Whenever Andrei and I would run errands in Chisinau, I would drive and he would “instruct”. I had a sermon series based on Jesus Christ’s most famous sermon, “the Sermon on the Mount” preached by Costel Oglice. In between the phrases, “incet” (slowdown/careful) and “mai la dreapta” (a little more to the right) he and I would discuss the teachings of Jesus Christ. I did not think much on it then, but today, those errand running sessions are some of the most fond memories that I have “cu socrul meu” (with my father-in-law).

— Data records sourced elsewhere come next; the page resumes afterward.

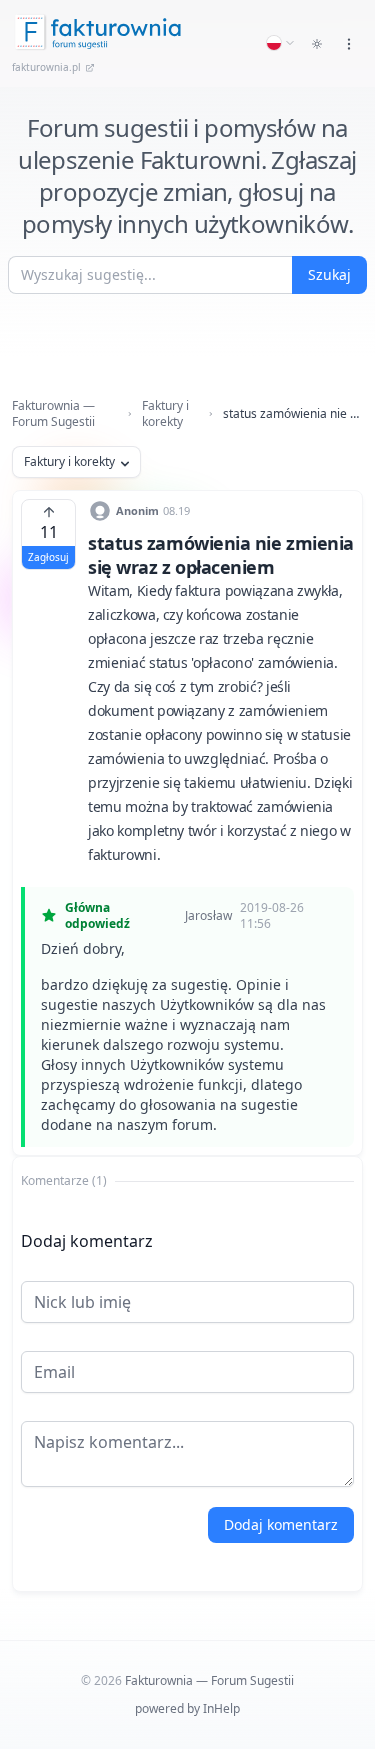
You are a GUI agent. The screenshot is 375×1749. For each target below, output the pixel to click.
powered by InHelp (187, 1708)
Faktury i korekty (165, 414)
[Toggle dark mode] (317, 44)
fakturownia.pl (46, 67)
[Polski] (281, 43)
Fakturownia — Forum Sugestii (53, 414)
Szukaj (329, 274)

The last time I saw him was in February of this year. In fact, he was visiting us and it happened to be on my birthday. This was after a terrible battle with Covid 19 that kept him in the hospital for an extended period of time. Elena had stayed with him each day, reading the Bible to him, praying for him, and praying with him. He heard those prayers. God heard those prayers and intervened. Andrei, contrary to all that medical science stated at the time, got out of that bed and went home. It was a miracle. I asked him, when he visited us, “have you made peace with God”? Over the 20 years that I had known him, I had asked that question many times. He had never given me a direct answer. This time, though, he did, He said, “yes, I have made peace with God”. I thanked God then and there and I still thank Him today knowing that socrul meu (my father-in-law)  made peace with God. I want to read a verse from the Bible for you, “Da, suntem plini de încredere, şi ne place mult mai mult să părăsim trupul acesta, ca să fim acasă, la Domnul.” (2 Corinteni 5:8) Andrei este acasa la Domnul (Andrei is at home with the Lord). We all grieve at the moment because we all loved him but we do not grieve as those without hope. We know that Andrei is in the presence of the Lord and one day, we will see him again face to face, according to the Scriptures. Family and friends, I encourage you to hold on to the good memories that you have and share those memories with the next generation so that they can get to know Andrei Bivol through your eyes. By impacting your life, through you, he will impact generations that he never had a chance to meet.